Bruce C. Ennis (born March 25, 1939) is an American politician and a former Democratic member of the Delaware Senate representing District 14 until 2022. Ennis previously served in the Delaware House of Representatives from 1983 to 2007. He is a retired member of the Delaware State Police.

==Electoral history==
- 1982 When Democratic Representative Gerard Cain retired and left the District 28 seat open, Ennis won the 1982 Democratic Primary and won the November 2, 1982 General election with 2,219 votes (54%) against Republican nominee Robert Riddagh.
- 1984 Ennis won the 1984 Democratic Primary and won the November 6, 1984 General election with 3,518 votes (68%) against Republican nominee Edgar Dugan.
- 1986 Ennis was unopposed for both the September 6, 1986 Democratic Primary and the November 4, 1986 General election, winning with 2,895 votes.
- 1988 Ennis was unopposed for both the September 10, 1988 Democratic Primary and won the November 8, 1988 General election, winning with 4,011 votes.
- 1990 Ennis was unopposed for both the 1992 Democratic Primary and won the November 6, 1990 General election, winning with 3,374 votes.
- 1992 Ennis was unopposed for the September 12, 1992 Democratic Primary and won the November 3, 1992 General election with 4,460 votes (80%) against Republican nominee Stanley Slusark.
- 1994 Ennis was unopposed for both the September 10, 1994 Democratic Primary and the November 8, 1994 General election, winning with 2,866 votes.
- 1996 Ennis was unopposed for the September 7, 1996 Democratic Primary and won the November 5, 1996 General election with 3,377 votes (61%) against Republican nominee Mark Pugh and Libertarian candidate John Cooper.
- 1998 Ennis was unopposed for both the September 12, 1998 Democratic Primary and the November 3, 1998 General election, winning with 3,033 votes.
- 2000 Ennis was unopposed for the September 9, 2000 Democratic Primary and won the November 7, 2000 General election with 5,340 votes (95.6%) against Libertarian candidate Terri Lewis.
- 2002 Ennis was unopposed for the September 10, 2002 Democratic Primary and won the three-way November 5, 2002 General election with 2,678 votes (59.9%) against Republican nominee Mark Pugh and Libertarian candidate Terri Lewis.
- 2004 Ennis was unopposed for both the September 11, 2004 Democratic Primary and the November 2, 2004 General election, winning with 6,020 votes.
- 2006 Ennis was unopposed for both the September 12, 2006 Democratic Primary and the November 7, 2006 General election, winning with 4,343 votes.
- 2007 After the death of Democratic Senator James T. Vaughn, Ennis won the November 3, 2007 Special election with 4,272 votes (68%) against Republican candidate Joanne Christian, who had also qualified and received votes as the Independent Party of Delaware candidate.
- 2010 Ennis was unopposed for the September 17, 2010 Democratic Primary and won the November 2, 2010 General election with 12,238 votes (65.6%) against Republican nominee John Moritz.

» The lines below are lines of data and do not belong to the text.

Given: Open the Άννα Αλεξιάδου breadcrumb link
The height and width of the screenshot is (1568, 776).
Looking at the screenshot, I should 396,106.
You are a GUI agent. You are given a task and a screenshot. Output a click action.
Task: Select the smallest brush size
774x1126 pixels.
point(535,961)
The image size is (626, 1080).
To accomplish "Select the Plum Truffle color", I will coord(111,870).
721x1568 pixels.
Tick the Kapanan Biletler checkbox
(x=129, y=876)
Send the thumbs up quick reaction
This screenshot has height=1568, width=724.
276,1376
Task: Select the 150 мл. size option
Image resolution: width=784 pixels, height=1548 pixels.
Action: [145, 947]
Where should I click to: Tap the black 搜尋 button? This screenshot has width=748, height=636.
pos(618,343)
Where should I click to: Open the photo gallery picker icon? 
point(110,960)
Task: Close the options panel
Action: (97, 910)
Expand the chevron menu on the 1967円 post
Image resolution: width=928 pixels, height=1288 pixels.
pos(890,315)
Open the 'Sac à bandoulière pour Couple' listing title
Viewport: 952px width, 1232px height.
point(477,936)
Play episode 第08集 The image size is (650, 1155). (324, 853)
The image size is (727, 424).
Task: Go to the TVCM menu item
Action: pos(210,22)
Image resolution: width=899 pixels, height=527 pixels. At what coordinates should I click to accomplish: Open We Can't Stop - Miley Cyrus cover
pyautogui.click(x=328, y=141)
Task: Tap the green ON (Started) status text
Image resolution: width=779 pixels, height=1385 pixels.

- 2012 Ennis was unopposed for the September 11, 2012 Democratic Primary and won the November 6, 2012 General election with 12,031 votes (61.1%) against Republican nominee Scott Unruh.
- 2016 Ennis was unopposed for the September 13, 2016 Democratic Primary and won the November 8, 2016 General election with 13,454 votes (59.6%) against Republican nominee Carl Pace.
- 2020 Ennis won the Democratic Primary on September 13, 2016 with 3,333 votes (53.5%) and won the November 3, 2020 General election with 16,429 votes (59.5%) against Republican nominee Craig Pugh.